Cool clockmaking fact: all the gears 'n' stuff inside the clock are called "the movement." The person who makes "the movement" is different from the person who makes the case, who's different from the person who provides the ornamentation and so on. The clockmaker makes the movement, sometimes out of wood, sometimes out of brass (maybe other metals too, but Sarah only mentioned brass).
Simon was the clever brother. He patented a method of fitting all the movement of a standing clock into a clock that could hang on a wall ("It looks like a banjo," Sarah said). He got a patent for this, and these clocks go by the name of "patent timepiece".
Simon Willard's patent timepiece

I asked why they were called "timepieces," and Sarah told me that technically a thing is only a clock if it chimes the hours! And in fact, something can lack a face and numbers, but if it chimes the hours, it's a clock--but if it doesn't chime the hours, it's a timepiece.
Most wall clocks--er, timepieces--had to be wound once a day, whereas the standing clocks only needed to be wound once a week. Here's Sarah setting the time on one.

Aaron Willard made some of the clocks I thought were prettiest. The thing that looks like a smiling peach is not the sun but the moon. The continents rotate up to cover various parts of its face in alignment with the phases of the moon:

Loved the 18th-cent. nomenclature for the places--Barbary, Tartary, and the Great Sea:


( more pictures )
And the house itself was fascinating--a table laid with heavy pewter cutlery; a desk with reading glasses and a tiny book of psalms, a device for rotating a joint as it hangs over the fire, so it will be evenly cooked, a bread oven beside the main fire ... It was a great way to spend an afternoon.

The plaque outside the house contains this thought-provoking statement:
"The realization that time could be spent rather than passed marks a profound change in the way Americans think--and work."
How magical: a whole museum of clocks! I resolved to go as soon as conditions permitted it.
This week they permitted it, and Wakanomori and I went. Our docent, Sarah Mullen, was a fountain of knowledge--literally any question we asked her, she had information on. Including how the original Willards got their land: Apparently the son of an important Nipmuc man wanted his son to have a European education and sent him to school in the Boston area. When the term ended, the school asked for six pieces of silver, and when the boy couldn't pay, the school extracted 300 acres of land from the father. Some of that land was then sold to the grandfather Willard, whose four grandsons (Benjamin, Simon, Ephraim, and Aaron) became the clockmaking Willards. Ah, the colonists. Covering themselves in glory, as usual.
(Interestingly, Grafton, MA, where the Willard House and Clock Museum is located, has land that has remained continuously in the hands of the Nipmuc people.)
The clocks though! Benjamin, the oldest brother, was the least skilled clockmaker, and he limited himself standing clocks. These are less difficult to make because there's more space for all the moving parts.
The face of a Benjamin Willard clock

Cool clockmaking fact: all the gears 'n' stuff inside the clock are called "the movement." The person who makes "the movement" is different from the person who makes the case, who's different from the person who provides the ornamentation and so on. The clockmaker makes the movement, sometimes out of wood, sometimes out of brass (maybe other metals too, but Sarah only mentioned brass).
Simon was the clever brother. He patented a method of fitting all the movement of a standing clock into a clock that could hang on a wall ("It looks like a banjo," Sarah said). He got a patent for this, and these clocks go by the name of "patent timepiece".
Simon Willard's patent timepiece

I asked why they were called "timepieces," and Sarah told me that technically a thing is only a clock if it chimes the hours! And in fact, something can lack a face and numbers, but if it chimes the hours, it's a clock--but if it doesn't chime the hours, it's a timepiece.
Most wall clocks--er, timepieces--had to be wound once a day, whereas the standing clocks only needed to be wound once a week. Here's Sarah setting the time on one.

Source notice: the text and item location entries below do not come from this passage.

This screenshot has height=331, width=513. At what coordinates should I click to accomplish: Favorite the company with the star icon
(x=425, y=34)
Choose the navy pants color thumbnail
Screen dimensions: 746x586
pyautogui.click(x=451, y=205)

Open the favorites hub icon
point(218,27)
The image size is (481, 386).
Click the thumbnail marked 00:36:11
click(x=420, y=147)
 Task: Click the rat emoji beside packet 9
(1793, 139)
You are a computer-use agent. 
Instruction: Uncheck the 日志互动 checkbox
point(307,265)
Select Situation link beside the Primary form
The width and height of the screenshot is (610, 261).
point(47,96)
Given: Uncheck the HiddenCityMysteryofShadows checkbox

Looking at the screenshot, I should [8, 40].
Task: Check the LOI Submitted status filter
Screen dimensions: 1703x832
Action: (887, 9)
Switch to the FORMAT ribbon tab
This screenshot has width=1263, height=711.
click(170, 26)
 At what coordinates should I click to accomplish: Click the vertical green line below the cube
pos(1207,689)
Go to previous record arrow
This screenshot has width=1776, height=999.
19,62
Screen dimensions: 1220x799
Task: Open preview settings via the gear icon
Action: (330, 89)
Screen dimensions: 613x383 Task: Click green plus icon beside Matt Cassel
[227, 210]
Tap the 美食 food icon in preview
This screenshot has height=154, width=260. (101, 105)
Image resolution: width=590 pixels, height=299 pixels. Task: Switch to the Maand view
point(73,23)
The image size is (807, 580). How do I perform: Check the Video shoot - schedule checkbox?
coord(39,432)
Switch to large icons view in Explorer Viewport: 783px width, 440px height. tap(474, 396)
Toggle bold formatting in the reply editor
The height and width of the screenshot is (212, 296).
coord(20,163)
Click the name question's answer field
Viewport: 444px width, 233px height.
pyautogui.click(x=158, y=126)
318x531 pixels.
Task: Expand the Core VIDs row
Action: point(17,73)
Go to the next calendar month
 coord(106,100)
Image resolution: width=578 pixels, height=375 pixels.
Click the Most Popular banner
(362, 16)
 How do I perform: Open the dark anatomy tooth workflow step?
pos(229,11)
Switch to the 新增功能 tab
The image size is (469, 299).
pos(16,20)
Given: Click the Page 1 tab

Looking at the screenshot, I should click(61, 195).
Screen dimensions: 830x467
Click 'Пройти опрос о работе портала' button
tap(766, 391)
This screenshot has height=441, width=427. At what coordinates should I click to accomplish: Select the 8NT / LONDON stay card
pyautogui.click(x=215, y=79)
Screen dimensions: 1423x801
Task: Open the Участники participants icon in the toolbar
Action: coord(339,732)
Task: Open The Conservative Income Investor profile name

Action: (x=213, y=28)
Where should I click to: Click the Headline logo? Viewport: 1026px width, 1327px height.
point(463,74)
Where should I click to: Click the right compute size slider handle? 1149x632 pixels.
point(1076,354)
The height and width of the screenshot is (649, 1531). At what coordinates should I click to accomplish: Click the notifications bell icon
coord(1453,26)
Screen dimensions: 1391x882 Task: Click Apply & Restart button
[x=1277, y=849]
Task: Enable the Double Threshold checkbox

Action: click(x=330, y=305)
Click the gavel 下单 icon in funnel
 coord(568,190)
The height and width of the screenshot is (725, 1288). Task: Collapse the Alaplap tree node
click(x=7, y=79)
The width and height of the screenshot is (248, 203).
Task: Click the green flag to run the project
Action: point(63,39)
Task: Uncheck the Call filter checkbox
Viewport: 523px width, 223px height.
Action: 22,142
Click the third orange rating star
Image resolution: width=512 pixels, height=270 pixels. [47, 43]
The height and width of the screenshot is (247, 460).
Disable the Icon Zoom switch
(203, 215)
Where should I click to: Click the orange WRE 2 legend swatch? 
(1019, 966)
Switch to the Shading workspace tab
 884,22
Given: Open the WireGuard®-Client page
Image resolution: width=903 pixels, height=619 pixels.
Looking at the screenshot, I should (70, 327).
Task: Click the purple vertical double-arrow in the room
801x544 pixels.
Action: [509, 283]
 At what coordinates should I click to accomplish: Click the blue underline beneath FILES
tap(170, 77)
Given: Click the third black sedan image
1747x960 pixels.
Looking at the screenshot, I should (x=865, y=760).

Aaron Willard made some of the clocks I thought were prettiest. The thing that looks like a smiling peach is not the sun but the moon. The continents rotate up to cover various parts of its face in alignment with the phases of the moon:

Loved the 18th-cent. nomenclature for the places--Barbary, Tartary, and the Great Sea:


( more pictures )
And the house itself was fascinating--a table laid with heavy pewter cutlery; a desk with reading glasses and a tiny book of psalms, a device for rotating a joint as it hangs over the fire, so it will be evenly cooked, a bread oven beside the main fire ... It was a great way to spend an afternoon.